• Entries for locating text and interface elements:
==============================
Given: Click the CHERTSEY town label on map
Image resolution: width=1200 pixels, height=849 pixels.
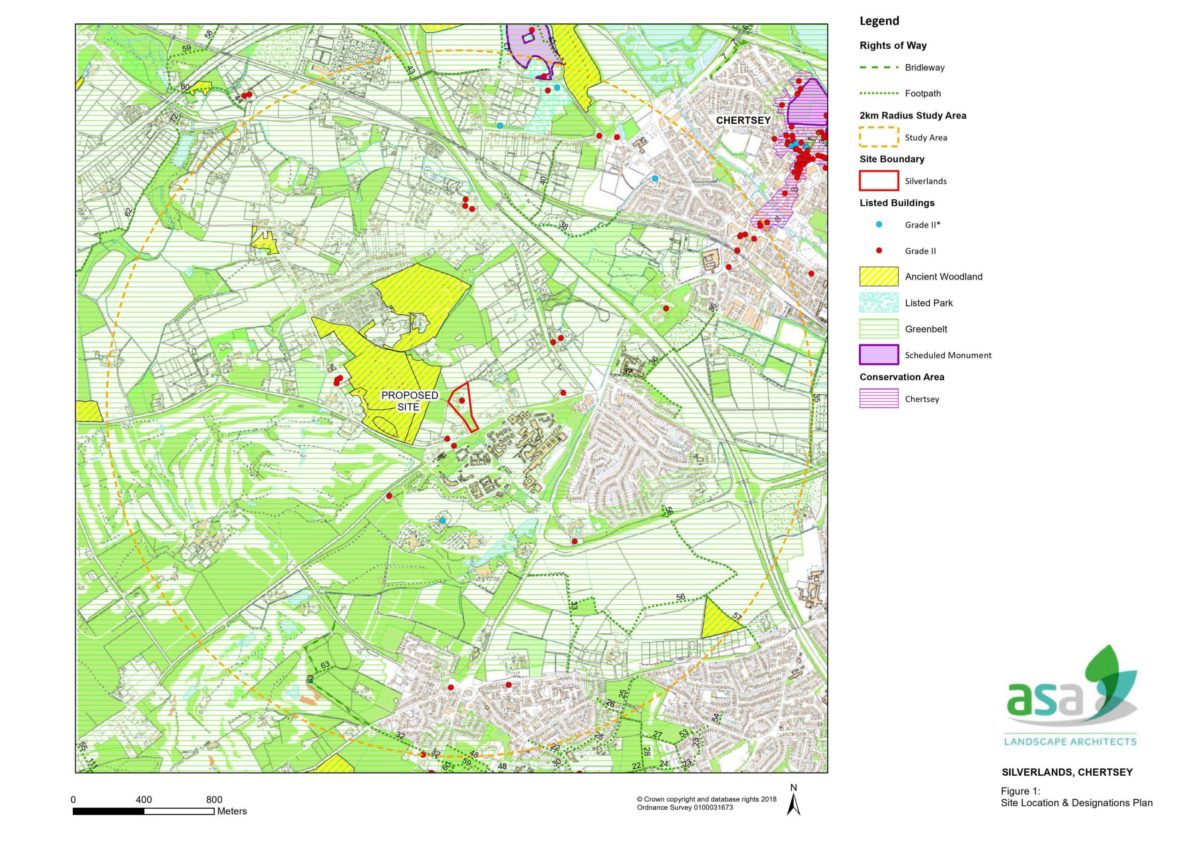Looking at the screenshot, I should [x=746, y=119].
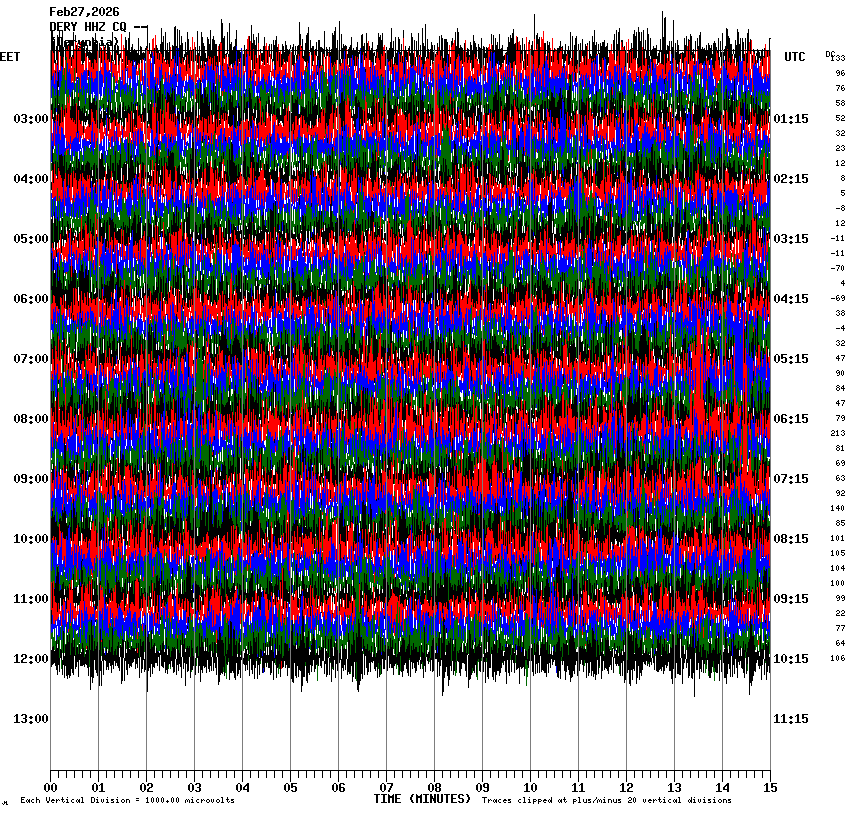
Task: Click the TIME (MINUTES) axis title
Action: (421, 799)
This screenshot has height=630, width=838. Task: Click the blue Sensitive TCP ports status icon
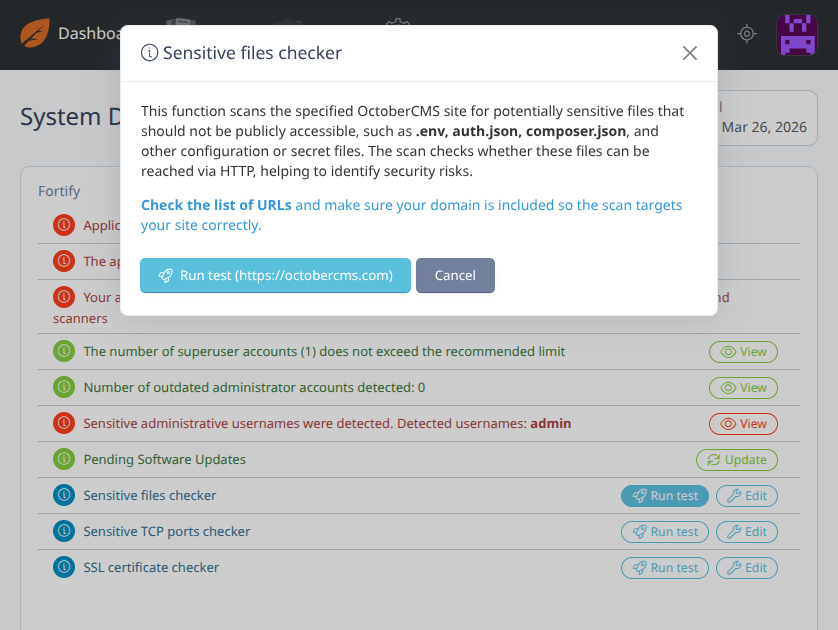tap(64, 532)
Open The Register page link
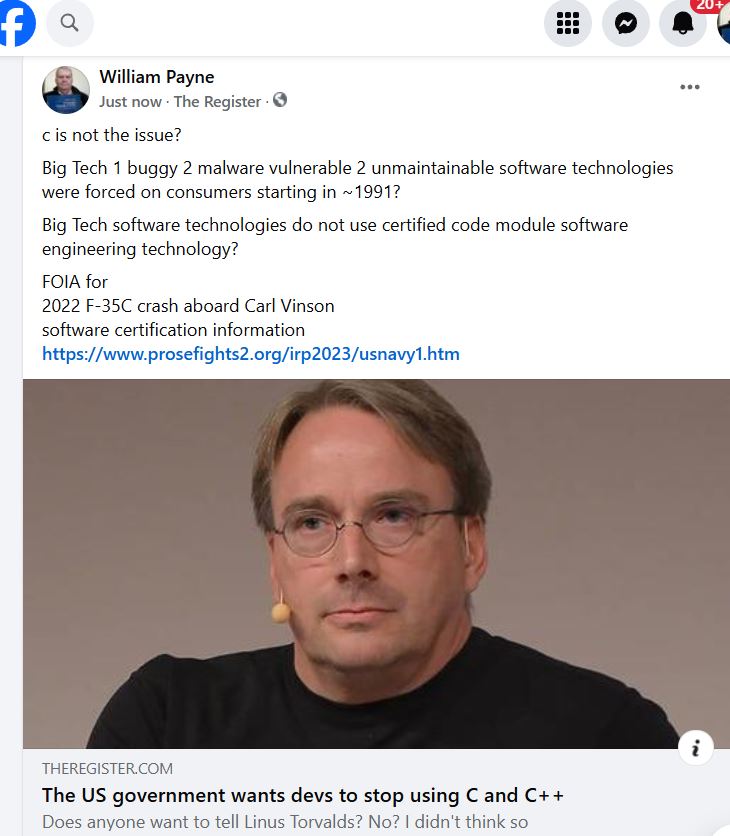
==============================
• Task to complete: Express every line of the rows above as a Markdown table with the columns No. and Line, numbering the lines and skipping any blank ones. Leave the pictures out of the answer.

• Task response:
| No. | Line |
|---|---|
| 1 | Given: Click the CHERTSEY town label on map |
| 2 | Image resolution: width=1200 pixels, height=849 pixels. |
| 3 | Looking at the screenshot, I should [x=746, y=119]. |
| 4 | Task: Click the TIME (MINUTES) axis title |
| 5 | Action: (421, 799) |
| 6 | This screenshot has height=630, width=838. Task: Click the blue Sensitive TCP ports status icon |
| 7 | tap(64, 532) |
| 8 | Open The Register page link |